Но если между дирижером и солистом-инструменталистом возникает контакт как между двумя музыкантами, то с певцом такого контакта может и не быть, потому что нередко оперного певца, как я уже говорил, дирижер музыкантом не считает. И от такой позиции дирижера все беды. В. И. Сук говорил: «Если на сцене (он говорил— „наверху“) музыкальный человек, он никогда за вами не пойдет, всегда нужно идти за ним. А если он не музыкальный человек, то лучше не иметь с ним дела». Это, конечно, так. Но бывают же и музыкальные певцы. Между тем, если дирижер считает делом своей чести аккомпанировать солисту-инструменталисту, то певцу аккомпанировать (буквально сопровождать) нельзя. Его надо вести. Можно услышать: «Он плохой дирижер, он идет за певцом». Так ли это? Вряд ли. Я считаю, что вести певца нужно до и после спектакля. А на спектакле надо ему аккомпанировать. И тут мы возвращаемся к проблеме темпа и ритма. И к тому самому убийственному моменту, когда темпы дирижера и солиста не сходятся. Возникает глухая борьба, в которую вовлекается и слушатель-зритель. А то просто предстают бессмертные образы лебедя, рака и щуки. Положение особенно осложняется, если «лебедь»— народный артист, «рак» — заслуженный деятель искусств, а «щука» — лауреат какого-нибудь конкурса.
Но и при едином темпе бывают ритмические несоответствия (скажем так). В чем их причина и как ее определить? Прежде всего будьте объективны, насколько это возможно. Объективный ритм существует, это совершенно ясно и не требует доказательств. Но кроме него существует еще и ритм, связанный с личными ощущениями артиста и, следовательно, субъективный.
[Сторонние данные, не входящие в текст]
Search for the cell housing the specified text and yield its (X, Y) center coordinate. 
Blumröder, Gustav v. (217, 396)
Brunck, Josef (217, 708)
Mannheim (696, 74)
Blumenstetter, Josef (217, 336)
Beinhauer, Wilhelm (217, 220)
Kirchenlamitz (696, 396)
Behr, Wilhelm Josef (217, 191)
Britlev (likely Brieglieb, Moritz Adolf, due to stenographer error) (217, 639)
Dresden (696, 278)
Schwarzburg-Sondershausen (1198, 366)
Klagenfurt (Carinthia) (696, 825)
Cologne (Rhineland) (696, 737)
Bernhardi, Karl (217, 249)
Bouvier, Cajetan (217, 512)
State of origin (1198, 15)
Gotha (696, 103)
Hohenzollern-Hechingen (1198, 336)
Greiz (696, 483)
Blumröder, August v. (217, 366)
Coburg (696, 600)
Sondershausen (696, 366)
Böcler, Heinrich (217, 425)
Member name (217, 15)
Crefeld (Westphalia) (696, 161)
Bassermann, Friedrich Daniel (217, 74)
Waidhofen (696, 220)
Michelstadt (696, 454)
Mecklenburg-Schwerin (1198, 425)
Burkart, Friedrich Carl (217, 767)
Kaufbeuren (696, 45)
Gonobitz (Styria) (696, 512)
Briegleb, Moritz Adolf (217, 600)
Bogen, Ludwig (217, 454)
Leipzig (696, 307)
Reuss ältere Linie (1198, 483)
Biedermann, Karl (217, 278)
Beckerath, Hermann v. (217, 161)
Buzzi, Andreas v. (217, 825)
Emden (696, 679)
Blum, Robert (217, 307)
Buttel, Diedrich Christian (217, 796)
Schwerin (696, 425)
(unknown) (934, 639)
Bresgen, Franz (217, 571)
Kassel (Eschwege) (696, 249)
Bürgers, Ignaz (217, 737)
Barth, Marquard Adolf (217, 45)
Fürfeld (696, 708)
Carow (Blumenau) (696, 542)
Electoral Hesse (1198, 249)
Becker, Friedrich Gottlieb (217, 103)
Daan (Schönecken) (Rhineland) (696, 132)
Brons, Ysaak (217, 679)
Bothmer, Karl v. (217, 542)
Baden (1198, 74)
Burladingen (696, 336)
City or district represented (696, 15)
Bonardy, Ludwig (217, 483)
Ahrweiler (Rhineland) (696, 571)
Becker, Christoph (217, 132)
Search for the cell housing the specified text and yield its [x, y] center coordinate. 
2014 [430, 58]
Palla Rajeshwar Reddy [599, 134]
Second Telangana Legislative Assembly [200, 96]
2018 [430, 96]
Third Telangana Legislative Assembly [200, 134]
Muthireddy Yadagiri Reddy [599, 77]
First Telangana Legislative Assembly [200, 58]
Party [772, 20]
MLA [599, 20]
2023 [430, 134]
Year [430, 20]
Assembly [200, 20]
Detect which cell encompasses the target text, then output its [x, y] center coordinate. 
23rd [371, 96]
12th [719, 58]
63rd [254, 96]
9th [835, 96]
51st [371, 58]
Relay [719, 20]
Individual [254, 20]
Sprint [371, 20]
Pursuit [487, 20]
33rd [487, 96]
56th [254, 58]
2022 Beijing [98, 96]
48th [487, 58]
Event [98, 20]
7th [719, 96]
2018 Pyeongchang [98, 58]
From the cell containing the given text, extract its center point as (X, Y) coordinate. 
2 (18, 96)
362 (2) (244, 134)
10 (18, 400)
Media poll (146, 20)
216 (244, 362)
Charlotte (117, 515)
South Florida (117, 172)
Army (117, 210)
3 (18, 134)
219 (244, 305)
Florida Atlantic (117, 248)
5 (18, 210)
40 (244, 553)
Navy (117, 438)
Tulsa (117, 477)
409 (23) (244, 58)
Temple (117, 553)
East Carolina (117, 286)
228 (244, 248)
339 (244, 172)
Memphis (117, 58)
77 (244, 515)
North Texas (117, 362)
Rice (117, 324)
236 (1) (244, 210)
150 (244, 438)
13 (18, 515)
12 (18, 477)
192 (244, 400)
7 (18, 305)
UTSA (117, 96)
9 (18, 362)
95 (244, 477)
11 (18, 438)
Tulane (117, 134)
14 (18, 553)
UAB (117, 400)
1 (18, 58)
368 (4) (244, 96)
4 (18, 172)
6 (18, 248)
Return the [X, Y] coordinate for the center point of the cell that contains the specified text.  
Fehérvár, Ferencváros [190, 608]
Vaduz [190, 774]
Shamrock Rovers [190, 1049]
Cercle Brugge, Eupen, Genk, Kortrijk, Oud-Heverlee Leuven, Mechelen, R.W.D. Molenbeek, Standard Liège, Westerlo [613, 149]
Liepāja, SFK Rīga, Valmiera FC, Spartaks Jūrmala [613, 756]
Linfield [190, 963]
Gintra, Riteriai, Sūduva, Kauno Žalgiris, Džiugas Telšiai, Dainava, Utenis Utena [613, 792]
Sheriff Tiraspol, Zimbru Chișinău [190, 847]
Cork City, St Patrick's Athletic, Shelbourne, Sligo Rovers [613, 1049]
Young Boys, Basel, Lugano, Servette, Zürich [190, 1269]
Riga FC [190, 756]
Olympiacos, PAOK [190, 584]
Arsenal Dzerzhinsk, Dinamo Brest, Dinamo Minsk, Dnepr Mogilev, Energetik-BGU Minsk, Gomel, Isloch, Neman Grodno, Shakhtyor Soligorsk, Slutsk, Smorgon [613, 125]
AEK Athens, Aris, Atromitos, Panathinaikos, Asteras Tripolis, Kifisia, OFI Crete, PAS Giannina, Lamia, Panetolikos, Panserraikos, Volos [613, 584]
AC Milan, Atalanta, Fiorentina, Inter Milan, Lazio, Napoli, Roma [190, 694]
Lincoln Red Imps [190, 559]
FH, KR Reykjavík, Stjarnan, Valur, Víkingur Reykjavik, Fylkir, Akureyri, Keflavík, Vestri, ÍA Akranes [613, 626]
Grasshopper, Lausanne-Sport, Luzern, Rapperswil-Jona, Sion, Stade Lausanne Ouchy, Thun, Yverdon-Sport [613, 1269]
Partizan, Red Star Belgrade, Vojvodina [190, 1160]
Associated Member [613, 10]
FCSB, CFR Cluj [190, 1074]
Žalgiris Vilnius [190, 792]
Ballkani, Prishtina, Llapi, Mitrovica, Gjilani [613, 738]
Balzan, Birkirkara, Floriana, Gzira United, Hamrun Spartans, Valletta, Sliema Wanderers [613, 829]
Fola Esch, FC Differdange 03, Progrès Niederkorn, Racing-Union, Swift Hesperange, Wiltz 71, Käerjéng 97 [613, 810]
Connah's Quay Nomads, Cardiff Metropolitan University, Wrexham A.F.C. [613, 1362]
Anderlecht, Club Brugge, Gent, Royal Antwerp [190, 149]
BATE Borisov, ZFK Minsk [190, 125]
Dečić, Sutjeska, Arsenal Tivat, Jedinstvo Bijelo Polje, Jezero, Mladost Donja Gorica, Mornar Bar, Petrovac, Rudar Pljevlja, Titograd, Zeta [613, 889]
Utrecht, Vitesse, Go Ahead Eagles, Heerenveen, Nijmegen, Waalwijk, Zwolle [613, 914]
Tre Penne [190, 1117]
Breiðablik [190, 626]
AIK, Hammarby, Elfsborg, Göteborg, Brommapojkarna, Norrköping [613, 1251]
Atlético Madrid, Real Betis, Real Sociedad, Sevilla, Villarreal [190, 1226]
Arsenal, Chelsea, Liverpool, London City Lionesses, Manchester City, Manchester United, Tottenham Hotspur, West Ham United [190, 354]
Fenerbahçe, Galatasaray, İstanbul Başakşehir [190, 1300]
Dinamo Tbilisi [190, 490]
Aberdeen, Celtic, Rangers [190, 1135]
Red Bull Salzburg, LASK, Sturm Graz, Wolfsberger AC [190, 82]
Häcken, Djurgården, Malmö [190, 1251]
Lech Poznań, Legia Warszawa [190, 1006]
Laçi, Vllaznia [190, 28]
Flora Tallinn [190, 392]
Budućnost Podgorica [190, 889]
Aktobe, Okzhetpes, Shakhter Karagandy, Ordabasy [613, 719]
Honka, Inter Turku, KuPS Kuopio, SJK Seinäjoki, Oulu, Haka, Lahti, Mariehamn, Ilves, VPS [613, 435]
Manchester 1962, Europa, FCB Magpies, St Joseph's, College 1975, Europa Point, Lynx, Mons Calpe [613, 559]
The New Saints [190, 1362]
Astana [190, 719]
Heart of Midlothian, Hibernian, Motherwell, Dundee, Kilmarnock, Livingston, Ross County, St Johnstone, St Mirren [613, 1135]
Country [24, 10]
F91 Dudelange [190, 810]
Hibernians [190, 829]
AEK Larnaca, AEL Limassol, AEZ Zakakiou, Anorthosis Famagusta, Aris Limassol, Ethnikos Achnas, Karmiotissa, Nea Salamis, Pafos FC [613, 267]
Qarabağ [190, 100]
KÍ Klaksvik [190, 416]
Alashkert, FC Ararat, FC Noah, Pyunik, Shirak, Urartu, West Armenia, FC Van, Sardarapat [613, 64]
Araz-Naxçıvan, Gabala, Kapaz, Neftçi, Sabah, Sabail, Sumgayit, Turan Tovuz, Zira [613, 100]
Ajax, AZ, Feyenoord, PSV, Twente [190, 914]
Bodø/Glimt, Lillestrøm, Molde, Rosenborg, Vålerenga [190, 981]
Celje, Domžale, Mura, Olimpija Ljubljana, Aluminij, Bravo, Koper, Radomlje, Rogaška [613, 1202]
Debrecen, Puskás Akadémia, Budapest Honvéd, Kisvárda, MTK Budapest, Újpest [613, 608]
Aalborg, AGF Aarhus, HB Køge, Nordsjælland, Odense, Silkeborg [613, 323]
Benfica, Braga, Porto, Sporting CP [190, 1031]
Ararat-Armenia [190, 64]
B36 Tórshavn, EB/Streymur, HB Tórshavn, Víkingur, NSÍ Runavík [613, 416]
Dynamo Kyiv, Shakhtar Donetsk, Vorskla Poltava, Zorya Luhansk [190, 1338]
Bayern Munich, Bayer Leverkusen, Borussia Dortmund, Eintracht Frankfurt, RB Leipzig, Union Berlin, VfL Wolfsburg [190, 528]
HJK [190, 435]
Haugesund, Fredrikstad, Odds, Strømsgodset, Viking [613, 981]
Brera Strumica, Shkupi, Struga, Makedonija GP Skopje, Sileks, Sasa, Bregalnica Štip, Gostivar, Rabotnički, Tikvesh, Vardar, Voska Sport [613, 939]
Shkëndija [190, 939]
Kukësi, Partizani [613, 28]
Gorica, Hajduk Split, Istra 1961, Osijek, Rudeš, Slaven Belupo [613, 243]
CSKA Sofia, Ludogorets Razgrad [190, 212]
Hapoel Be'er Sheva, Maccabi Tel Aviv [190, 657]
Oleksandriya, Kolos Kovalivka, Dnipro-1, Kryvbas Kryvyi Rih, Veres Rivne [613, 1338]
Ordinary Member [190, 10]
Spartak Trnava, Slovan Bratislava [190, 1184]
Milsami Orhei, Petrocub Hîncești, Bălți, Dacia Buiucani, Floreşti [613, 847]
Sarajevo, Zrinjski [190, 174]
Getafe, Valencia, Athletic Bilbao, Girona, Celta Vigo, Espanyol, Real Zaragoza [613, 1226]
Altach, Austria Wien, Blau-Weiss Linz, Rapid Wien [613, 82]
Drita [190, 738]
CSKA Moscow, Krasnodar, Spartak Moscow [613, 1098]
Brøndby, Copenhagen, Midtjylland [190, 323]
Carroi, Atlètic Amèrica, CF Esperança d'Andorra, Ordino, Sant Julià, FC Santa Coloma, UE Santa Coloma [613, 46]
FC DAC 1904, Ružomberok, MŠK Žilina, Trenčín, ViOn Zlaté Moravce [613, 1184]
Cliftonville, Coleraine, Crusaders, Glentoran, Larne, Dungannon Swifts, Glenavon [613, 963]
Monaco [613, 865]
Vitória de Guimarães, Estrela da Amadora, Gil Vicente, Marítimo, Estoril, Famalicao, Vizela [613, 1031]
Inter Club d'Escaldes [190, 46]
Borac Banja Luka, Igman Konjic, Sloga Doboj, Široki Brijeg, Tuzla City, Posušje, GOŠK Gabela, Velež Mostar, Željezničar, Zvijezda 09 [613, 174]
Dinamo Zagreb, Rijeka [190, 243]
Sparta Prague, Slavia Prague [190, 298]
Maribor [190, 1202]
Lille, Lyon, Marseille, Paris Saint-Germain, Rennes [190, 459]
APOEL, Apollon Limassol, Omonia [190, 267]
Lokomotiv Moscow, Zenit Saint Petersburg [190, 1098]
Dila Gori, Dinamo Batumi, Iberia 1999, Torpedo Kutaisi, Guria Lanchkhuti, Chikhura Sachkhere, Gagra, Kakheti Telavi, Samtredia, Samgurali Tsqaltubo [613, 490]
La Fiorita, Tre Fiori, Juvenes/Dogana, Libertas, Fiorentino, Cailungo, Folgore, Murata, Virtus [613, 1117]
К. С. Станиславский любил давать начинающим актерам для развития элементарной актерской техники такое упражнение: физическое действие — войти, снять пальто и шляпу, повесить их на вешалку. Только и всего. Казалось бы, проще простого, и не надо никакой техники. Но к этому добавлялись предлагаемые обстоятельства. Первое — вы пришли, чтобы сказать своему другу, что он выиграл очень крупную сумму. Второе — вы пришли, чтоб сообщить другу о смерти кого-то из близких. Одно и то же физическое действие. Но совершенно разные ритмы. Эта задача, как и ряд подобных, хорошо известны всем, кто интересовался вопросами актерского мастерства.
Нам же надо помнить, что борясь за единство ритма, мы должны преодолевать и существующие у каждого артиста свои индивидуальные микроритмы и — что особенно важно — не оказаться всецело во власти своей субъективной микроструктуры, постоянно видоизменяющейся, в зависимости от обстоятельств. Для примера: вы начинаете пятый акт «Хованщины». Унисоны струнных, предваряющие скорбный монолог Досифея. Перед самым вашим выходом вам сообщили новость, очень вас обрадовавшую. Будьте осторожны! Встав за пульт, заставьте себя забыть, или хотя бы отвлечься от этой радостной вести. Иначе она прорвется в ре-минорные унисоны. Еще более вероятно, что вы в антракте услышали что-нибудь вас огорчившее (с такими новостями обычно «сочувствующие» особенно спешат). И здесь надо сделать над собой усилие и подавить все личное, иначе ваш внутренний ритм наложит свой отпечаток на ваше исполнение. К сожалению, всякое подавление личного возможно лишь до какой-то степени. Ощущая это в себе самом, проявите терпение и к артистам, добиваясь единого ритма. Ведь у каждого из них, кроме музыкального пульса, которому он обязан подчиниться, есть еще и свой собственный пульс. Чем богаче, полнее внутреннее ритмическое чувство, тем ярче исполнительская палитра. Слушая Рихтера, Гилельса или Башкирова, вы без труда заметите, что все необыкновенные красоты, которые они вам раскрывают, основываются, прежде всего, на богатстве ритмического чувства. А затем уже следуют красота звука, глубина музыкального мышления и все остальное.
Если вы интересуетесь фортепианной музыкой, вы наверное вспомните не одного пианиста, который обладает красивым звуком, но лишен острого, глубокого ритмического чувства, и вследствие этого впечатление остается значительно более бледным. Но как быть дирижеру, у которого сто артистов оркестра, сто артистов хора, двенадцать — пятнадцать солистов и у каждого из них свой субъективный ритмический мир? Здесь как раз и обнаруживается, насколько велика сила дирижерского воздействия. Артисты коллективов примыкают к тому ритму, который преобладает. Если преобладает неровный ритм, все участники ансамбля невольно будут им заражены. Если же будет создана надежная ритмическая основа, она окажется решающей и артист даже с слабым ритмическим чутьем все же ей подчинится. Так в принципе.